Namun, seiring dengan munculnya harapan itu, muncul pula ketakutan yang tak kalah kuat. Kami tahu, mereka yang berada di balik jeruji ini, penguasa dari tempat yang suram dan penuh siksaan ini, tak akan membiarkan kami bebas dengan mudah. Harapan bisa menjadi pisau bermata dua. Jika mereka tahu kami memiliki secuil harapan, mereka bisa saja menghancurkannya lebih cepat daripada apa yang bisa kami bayangkan. Dan tak ada yang lebih mematikan daripada melihat harapan yang baru tumbuh, direnggut dengan kejam di depan mata.

Tahanan yang menyampaikan kabar itu adalah salah satu dari kami, seorang yang sudah lama di sini, hampir setua bapakku. Kulitnya kasar, penuh bekas luka yang tak terhitung jumlahnya, tetapi matanya, meskipun penuh kelelahan, masih memiliki cahaya.

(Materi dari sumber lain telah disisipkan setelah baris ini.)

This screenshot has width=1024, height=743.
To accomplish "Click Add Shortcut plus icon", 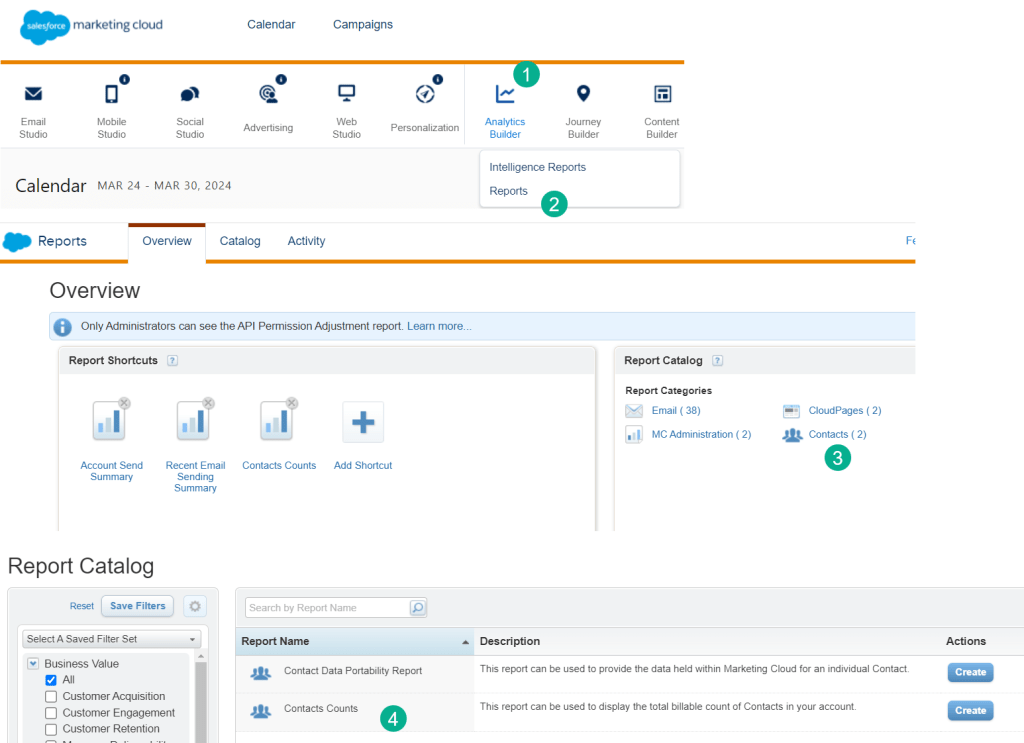I will pyautogui.click(x=362, y=423).
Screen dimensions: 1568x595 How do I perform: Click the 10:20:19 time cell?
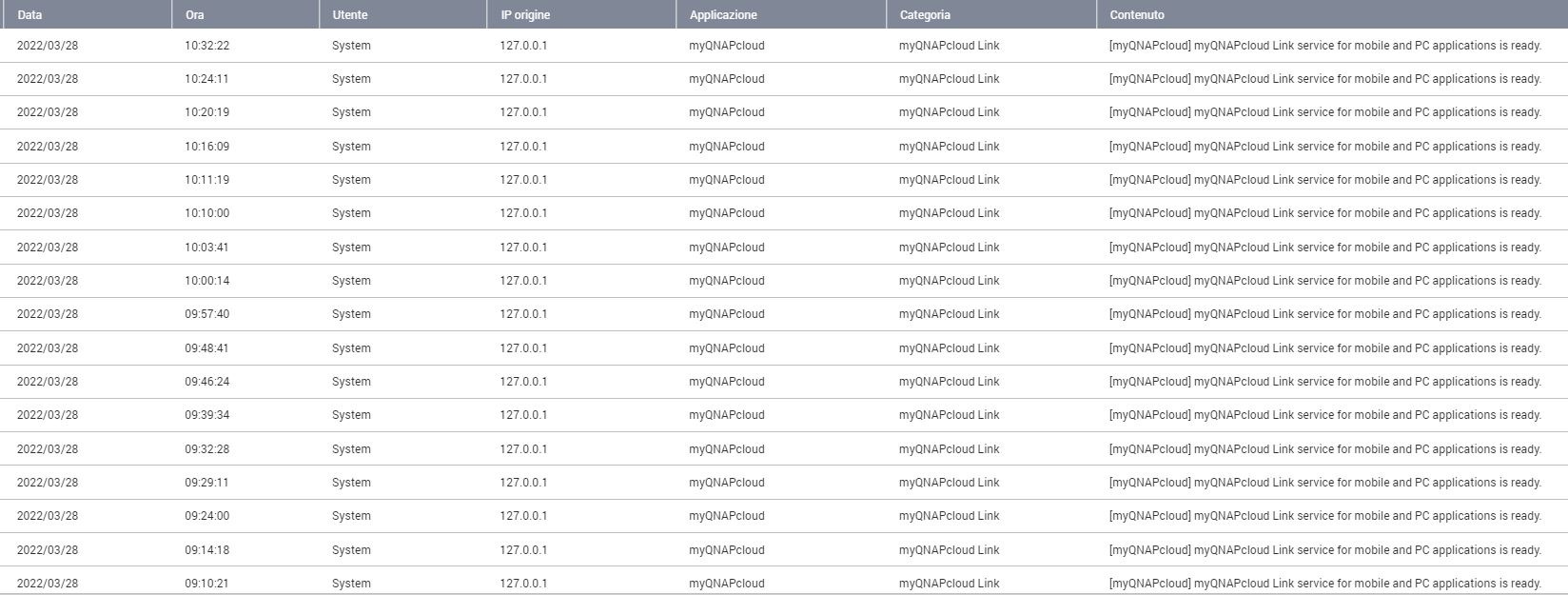(x=206, y=112)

Dia bicara perlahan, dengan suara serak yang penuh dengan beban pengalaman. Tidak ada nada dramatis dalam ucapannya, tidak ada janji manis, hanya fakta—sekilas info yang samar tapi cukup untuk mengguncang isi kepala kami yang sudah terlalu lama kosong.

Aku mendengarkan dengan saksama, mencoba menyerap setiap detail yang bisa kuberikan kepada diriku sendiri. Namun, meskipun aku merasa perlu percaya pada kabar ini, otakku terus berusaha menahan diri agar tidak terlalu berharap. Berapa banyak janji dan harapan palsu yang sudah dilontarkan? Berapa kali aku mendengar cerita bahwa kami akan segera dibebaskan, hanya untuk kembali merasakan dinginnya jeruji besi ini di esok harinya?

Namun, malam itu, meskipun aku mencoba menutup pintu bagi harapan, secercah keinginan untuk hidup kembali membara. Kecil, rapuh, dan nyaris tidak nyata, tetapi ada. Dan hal itu tak bisa kubiarkan pergi begitu saja.

Satu demi satu tahanan mulai mendekat, ikut mendengarkan kabar itu dengan berbagai reaksi. Ada yang langsung bersikap skeptis, menolak percaya dengan alasan bahwa harapan hanya akan membawa kehancuran lebih dalam. Mereka yang sudah terlalu sering dikecewakan, mereka yang tubuhnya penuh luka dan batinnya hampir mati. Ada pula yang, dengan mata berbinar, langsung merespons dengan antusias, seperti mendapatkan kesempatan kedua untuk melawan.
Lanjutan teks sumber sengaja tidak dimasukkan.